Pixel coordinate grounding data
-- Opening Marker --

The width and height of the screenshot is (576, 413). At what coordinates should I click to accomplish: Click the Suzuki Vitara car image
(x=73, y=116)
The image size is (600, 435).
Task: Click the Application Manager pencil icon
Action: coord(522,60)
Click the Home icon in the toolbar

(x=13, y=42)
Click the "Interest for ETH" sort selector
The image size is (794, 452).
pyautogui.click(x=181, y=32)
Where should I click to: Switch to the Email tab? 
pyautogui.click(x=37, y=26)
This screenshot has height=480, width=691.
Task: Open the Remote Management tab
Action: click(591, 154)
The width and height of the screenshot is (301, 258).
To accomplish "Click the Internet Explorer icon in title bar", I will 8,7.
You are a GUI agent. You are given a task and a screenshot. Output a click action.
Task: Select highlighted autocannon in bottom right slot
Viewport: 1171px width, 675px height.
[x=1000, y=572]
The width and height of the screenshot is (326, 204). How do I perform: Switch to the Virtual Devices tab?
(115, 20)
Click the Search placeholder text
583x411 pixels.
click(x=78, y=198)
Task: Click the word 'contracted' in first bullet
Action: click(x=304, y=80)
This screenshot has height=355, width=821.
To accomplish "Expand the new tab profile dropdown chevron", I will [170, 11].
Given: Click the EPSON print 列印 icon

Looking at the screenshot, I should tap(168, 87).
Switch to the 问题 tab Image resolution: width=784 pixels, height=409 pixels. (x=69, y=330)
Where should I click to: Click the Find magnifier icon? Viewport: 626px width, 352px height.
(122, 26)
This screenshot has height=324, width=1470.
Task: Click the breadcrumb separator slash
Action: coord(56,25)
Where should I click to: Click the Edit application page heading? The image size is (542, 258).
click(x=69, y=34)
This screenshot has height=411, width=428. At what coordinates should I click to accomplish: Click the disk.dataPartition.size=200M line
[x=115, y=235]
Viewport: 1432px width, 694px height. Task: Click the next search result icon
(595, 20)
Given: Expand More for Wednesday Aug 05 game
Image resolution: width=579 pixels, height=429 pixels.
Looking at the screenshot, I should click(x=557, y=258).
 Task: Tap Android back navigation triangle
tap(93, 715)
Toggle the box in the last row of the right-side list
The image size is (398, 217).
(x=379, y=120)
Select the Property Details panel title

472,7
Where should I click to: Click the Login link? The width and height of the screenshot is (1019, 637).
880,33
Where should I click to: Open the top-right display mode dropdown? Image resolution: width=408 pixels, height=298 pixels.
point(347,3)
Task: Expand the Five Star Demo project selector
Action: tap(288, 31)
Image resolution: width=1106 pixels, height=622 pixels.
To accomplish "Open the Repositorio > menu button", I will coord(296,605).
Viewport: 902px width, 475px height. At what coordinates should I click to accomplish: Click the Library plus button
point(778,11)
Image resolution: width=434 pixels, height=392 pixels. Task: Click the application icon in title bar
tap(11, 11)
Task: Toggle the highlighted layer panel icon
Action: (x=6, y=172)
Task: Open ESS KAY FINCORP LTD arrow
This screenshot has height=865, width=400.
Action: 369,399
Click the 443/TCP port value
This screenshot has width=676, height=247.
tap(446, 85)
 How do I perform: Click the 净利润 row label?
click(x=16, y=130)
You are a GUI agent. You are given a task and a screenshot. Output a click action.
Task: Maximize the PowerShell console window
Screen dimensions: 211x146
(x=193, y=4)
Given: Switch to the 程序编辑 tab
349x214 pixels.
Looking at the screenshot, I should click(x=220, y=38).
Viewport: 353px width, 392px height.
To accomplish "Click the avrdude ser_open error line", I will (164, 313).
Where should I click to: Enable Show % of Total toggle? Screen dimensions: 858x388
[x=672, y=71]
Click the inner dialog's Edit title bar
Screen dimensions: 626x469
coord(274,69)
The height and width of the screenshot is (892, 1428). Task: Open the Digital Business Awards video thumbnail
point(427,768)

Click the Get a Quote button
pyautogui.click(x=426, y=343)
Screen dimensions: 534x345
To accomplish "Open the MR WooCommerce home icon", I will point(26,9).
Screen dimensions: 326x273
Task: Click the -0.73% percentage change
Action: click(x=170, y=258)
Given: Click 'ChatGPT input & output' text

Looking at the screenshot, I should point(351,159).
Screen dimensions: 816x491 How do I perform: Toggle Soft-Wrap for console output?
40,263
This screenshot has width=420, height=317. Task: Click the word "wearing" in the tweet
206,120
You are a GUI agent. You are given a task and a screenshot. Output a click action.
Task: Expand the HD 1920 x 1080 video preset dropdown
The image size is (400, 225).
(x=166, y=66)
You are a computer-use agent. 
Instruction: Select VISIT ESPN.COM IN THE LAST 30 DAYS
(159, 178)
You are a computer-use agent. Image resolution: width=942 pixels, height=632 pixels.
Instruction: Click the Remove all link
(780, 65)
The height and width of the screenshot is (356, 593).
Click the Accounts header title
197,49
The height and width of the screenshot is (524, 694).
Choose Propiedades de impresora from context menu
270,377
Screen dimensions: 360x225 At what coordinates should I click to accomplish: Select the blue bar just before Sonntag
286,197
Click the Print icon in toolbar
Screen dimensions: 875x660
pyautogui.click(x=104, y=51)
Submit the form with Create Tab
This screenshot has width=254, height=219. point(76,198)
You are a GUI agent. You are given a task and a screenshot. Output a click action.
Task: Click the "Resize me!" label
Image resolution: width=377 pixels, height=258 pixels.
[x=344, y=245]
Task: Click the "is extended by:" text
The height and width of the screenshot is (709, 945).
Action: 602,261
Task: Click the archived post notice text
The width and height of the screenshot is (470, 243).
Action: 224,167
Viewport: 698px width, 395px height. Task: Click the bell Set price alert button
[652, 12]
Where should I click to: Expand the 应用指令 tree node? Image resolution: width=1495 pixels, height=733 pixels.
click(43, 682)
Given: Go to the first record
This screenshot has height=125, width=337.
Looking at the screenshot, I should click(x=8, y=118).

-- Closing Marker --

## Your task
Every line above with the string "computer" in it should be copied into the answer.

## Solution to the exercise
You are a computer-use agent. 
You are a computer-use agent. Image resolution: width=942 pixels, height=632 pixels.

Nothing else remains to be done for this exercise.